In exploring the mindset and inner life of Bauby, Schnabel has constructed a film of awe-inspiring beauty and depth, a dazzling patchwork of images, ideas, and dreams stitched together from Bauby's writings. The one fault is the metaphor of the butterfly, a positive counterpoint to the diving helmet image that described Bauby's isolation in his own body. The butterfly represents, for Bauby, his ability to escape from his entrapment by means of imagination and memory, the twin capabilities of the human mind that are glorified here. The butterfly is a very tired metaphor for human freedom, although here it's presented in narration over a lovely abstract collage of superimposed imagery, and is mostly not returned to afterwards, as though Schnabel also understood that this uncharacteristic moment of triteness was a weak link in the writing's clear-eyed thinking about sensation and the mind.

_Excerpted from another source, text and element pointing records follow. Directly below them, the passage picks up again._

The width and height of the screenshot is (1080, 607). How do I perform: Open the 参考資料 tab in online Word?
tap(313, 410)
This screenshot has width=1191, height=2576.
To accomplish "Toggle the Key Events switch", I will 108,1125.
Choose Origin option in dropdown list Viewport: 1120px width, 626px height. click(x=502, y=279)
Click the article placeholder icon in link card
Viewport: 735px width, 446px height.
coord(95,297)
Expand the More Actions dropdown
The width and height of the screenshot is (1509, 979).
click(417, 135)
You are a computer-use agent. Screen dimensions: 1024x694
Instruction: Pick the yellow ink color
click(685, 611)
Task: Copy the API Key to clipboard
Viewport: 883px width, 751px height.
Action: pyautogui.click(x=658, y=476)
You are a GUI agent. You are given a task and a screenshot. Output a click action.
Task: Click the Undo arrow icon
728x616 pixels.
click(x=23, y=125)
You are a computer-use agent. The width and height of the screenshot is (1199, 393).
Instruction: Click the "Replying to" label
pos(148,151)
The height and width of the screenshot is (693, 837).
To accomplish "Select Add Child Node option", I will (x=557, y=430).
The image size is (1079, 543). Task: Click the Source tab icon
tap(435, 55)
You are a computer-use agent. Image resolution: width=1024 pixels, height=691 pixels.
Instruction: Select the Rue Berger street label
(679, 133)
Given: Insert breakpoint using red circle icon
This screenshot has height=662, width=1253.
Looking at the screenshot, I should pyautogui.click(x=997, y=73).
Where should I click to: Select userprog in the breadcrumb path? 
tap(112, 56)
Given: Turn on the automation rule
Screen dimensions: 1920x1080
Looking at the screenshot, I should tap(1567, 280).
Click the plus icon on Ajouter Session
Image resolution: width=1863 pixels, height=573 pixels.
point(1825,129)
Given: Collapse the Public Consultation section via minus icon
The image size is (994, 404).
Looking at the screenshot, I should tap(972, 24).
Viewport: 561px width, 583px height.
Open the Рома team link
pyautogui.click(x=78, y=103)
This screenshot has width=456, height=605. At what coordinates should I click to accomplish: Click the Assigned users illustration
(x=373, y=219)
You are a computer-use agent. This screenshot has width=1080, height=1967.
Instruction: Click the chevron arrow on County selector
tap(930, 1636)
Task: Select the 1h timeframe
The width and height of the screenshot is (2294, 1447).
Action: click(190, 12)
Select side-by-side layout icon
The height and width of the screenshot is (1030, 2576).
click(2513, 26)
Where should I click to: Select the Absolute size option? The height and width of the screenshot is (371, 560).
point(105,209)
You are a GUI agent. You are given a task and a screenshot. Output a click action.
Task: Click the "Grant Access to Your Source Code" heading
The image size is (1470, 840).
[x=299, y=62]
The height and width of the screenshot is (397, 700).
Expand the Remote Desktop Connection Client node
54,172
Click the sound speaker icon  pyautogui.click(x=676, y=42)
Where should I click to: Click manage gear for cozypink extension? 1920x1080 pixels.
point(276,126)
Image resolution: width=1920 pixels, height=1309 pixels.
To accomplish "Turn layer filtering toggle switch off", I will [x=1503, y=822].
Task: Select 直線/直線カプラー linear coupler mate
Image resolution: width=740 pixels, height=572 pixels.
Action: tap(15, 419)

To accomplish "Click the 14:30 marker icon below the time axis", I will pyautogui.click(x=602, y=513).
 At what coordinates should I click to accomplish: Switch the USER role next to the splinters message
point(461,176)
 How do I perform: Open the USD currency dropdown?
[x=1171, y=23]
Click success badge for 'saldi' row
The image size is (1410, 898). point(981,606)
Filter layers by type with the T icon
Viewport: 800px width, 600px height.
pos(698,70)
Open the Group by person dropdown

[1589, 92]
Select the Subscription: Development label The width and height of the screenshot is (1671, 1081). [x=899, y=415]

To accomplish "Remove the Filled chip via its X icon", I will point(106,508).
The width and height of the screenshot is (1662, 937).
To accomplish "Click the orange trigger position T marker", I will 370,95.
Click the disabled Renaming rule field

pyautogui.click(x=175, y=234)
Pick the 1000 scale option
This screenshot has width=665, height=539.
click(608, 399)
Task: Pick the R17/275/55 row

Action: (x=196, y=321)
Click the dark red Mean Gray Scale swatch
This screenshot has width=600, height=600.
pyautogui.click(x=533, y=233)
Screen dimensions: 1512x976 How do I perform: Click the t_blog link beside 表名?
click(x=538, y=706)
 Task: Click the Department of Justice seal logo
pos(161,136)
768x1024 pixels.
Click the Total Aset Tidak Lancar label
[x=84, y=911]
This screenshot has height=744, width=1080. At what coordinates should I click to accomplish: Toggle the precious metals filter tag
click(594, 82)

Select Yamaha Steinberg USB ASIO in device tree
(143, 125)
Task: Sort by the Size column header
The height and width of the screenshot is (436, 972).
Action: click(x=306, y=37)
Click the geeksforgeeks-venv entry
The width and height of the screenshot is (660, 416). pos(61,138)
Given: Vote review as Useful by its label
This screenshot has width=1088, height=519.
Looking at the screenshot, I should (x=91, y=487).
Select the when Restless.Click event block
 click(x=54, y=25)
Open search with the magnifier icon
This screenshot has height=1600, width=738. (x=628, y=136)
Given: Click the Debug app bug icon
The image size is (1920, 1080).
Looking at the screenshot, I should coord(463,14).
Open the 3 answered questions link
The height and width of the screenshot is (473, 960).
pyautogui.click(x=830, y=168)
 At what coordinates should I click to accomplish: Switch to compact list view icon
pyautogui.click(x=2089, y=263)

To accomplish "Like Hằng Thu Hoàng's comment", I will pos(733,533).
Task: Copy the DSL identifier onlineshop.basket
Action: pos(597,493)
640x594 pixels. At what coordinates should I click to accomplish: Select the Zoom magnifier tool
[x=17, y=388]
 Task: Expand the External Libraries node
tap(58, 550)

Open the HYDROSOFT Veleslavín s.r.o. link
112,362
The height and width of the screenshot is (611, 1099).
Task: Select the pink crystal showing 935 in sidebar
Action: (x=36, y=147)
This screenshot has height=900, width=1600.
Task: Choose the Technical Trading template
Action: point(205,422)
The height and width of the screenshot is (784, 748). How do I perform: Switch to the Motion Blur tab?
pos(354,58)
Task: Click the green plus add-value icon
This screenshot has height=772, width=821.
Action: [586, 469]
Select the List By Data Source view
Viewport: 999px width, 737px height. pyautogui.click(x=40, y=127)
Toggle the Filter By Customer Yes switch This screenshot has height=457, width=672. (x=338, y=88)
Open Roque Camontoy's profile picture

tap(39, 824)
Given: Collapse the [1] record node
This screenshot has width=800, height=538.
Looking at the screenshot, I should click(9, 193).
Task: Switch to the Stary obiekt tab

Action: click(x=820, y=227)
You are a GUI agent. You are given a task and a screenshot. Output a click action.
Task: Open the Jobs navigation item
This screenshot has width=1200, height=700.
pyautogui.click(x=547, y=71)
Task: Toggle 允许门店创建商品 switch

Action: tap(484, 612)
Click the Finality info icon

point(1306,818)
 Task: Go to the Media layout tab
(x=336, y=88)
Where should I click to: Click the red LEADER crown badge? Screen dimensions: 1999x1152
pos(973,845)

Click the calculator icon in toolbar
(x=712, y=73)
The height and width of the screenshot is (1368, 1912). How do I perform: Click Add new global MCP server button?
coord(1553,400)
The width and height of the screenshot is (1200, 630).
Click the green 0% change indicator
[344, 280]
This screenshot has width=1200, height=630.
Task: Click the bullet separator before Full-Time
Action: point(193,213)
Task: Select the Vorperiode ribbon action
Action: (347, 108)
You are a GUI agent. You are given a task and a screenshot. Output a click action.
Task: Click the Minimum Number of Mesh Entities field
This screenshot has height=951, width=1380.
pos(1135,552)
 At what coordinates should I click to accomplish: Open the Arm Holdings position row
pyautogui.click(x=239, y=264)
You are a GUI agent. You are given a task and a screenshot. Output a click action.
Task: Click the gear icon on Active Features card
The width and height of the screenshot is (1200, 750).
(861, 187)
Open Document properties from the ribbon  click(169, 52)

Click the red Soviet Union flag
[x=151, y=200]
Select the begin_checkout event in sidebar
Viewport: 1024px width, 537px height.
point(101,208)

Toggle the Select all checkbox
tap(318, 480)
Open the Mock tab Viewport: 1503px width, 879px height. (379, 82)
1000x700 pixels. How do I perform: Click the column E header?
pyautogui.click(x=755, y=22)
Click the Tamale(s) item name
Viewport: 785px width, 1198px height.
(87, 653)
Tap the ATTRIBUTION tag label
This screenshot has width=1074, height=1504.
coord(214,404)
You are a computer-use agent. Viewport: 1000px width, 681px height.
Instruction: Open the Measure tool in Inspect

Otherwise, the film remains remarkably balanced in exploring the emotional and intellectual ramifications of Bauby's sensory state without manipulation or overt sentimentalizing. This is an incredibly powerful film, in which the union of aesthetics and subject is nearly perfect. Having seen Bauby's words visualized by the fragmentary beauty of Schnabel's hyper-stylized imagery, it's hard to imagine it being done any other way certainly, any more traditional cinematic language could never do justice to the intrinsically internal nature of this story, which is primarily located in the brain of its protagonist rather than a physical world. This is a truly original and exciting film, one that maybe falls (just) short of a masterpiece, but nevertheless indicates a true master in the making.